» **Reading passage**
## START

Foraging for Food on the Seashore

Have Fun Foraging for food on the shore, not as a survivalist trying to live off the land/sea but just as an enjoyable and educational thing to do.


Learn about nature in the wild and enjoy some of the freshest, tastiest, plastic free food, for free.

Freshly gathered or caught seafood is also very tasty, nutritious and plastic free.


And gathering and catching is the natural way, for young and old, to learn about the ebb and flow of the tide, the changing seasons and weather patterns and
how they affect the natural environment.

"To stand at the edge of the sea, to sense the ebb and flow of the tides, to feel the breath of a mist moving over a great salt marsh, to watch the flight of shore birds that have swept up and down the surf lines of the continents for untold thousands of years, to see the running of the old eels and the young shad to the sea, is to have knowledge of things that are as nearly eternal as any earthly life can be.

These things were before ever man stood on the shore of the ocean and looked out upon it with wonder; they continue year in, year out, through the centuries and the ages, while man's kingdoms rise and fall."

(Rachel Carson "Under The Sea-Wind")

to Search for books on Rachel Carson from an Independent Book Shop Near You.

Hunter Gathering for Fun

rock pool

I am constantly humbled by how little I know about the natural world around me.

Yet the kid in me still loves to poke about in rock pools, perhaps it is just curiosity or maybe there is some vestige of the hunter gathering instinct still dormant in my psyche?

Unfortunately it is virtually impossible to live the hunter gatherer lifestyle in our modern overcrowded world.

And not many of us would be prepared to put up with the vicissitudes of such a life.

However, for the forager, the seashore not only holds surprising culinary potential but learning about these foods can be a fun way to enrich your knowledge of the environment.

And perhaps also help us to learn to live more harmoniously with nature.

hermit crab

Almost any seacoast has its share of wild food but to take advantage you will need to learn about the ebb and flow of the tide, the changing rhythms of the seasons as well as the fascinating unpredictability of nature.

Treat it as fun and be flexible, learn to adapt and adjust to what comes your way by resurrecting your innate senses of the hunter-gatherer.

However, to keep it fun you must always be aware that the coat is potentially a wild and dangerous place.


There are numerous traps for the unwary.

Every year rescue services around the world are called upon to retrieve people trapped by the tide, yet tides are predictable, it only takes a few moments to check the tables

Always err on the side of caution.

The same goes for weather forecasts, go prepared for the worst, regardless.

Get as much local knowledge as you can regarding the safety of the area.

Also check up on any local laws or regulations regarding foraging.

More and more authorities are designation areas as protected, mostly for environmental reasons, the claim that you only wanted a few shrimps might not save you from a hefty fine.

The sensible advice is to never go off into the wild on your own, however there are those, myself included, who prefer the solitude.

So, if you are going off on your own at least let someone know where you are going and when you plan to return, and just as importantly, let them know when you get back or if you change your plans.

## END

» **What you will do**
Write out the seashore foraging passage word for word from "These things were" to "in my psyche?". The material after this point is unrelated to the seashore foraging passage.

» **Given information**
## START

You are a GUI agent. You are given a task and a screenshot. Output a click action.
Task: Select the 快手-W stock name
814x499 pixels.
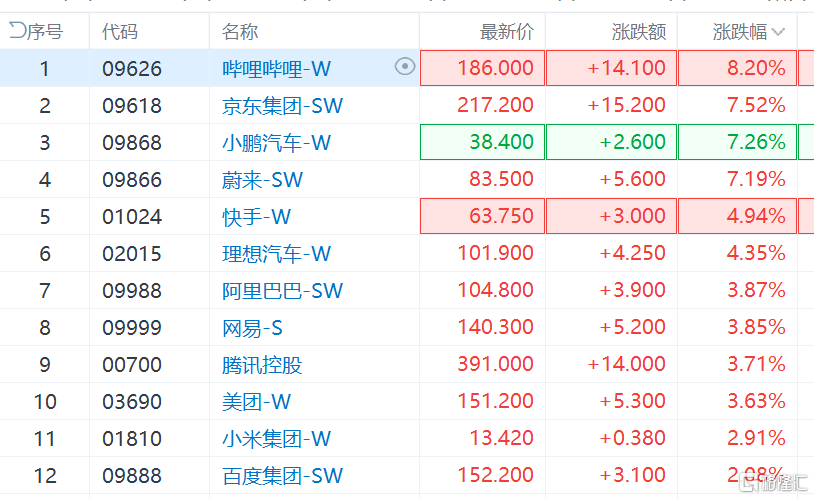pos(256,217)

## END

» **Task solution**
These things were before ever man stood on the shore of the ocean and looked out upon it with wonder; they continue year in, year out, through the centuries and the ages, while man's kingdoms rise and fall."

(Rachel Carson "Under The Sea-Wind")

to Search for books on Rachel Carson from an Independent Book Shop Near You.

Hunter Gathering for Fun

rock pool

I am constantly humbled by how little I know about the natural world around me.

Yet the kid in me still loves to poke about in rock pools, perhaps it is just curiosity or maybe there is some vestige of the hunter gathering instinct still dormant in my psyche?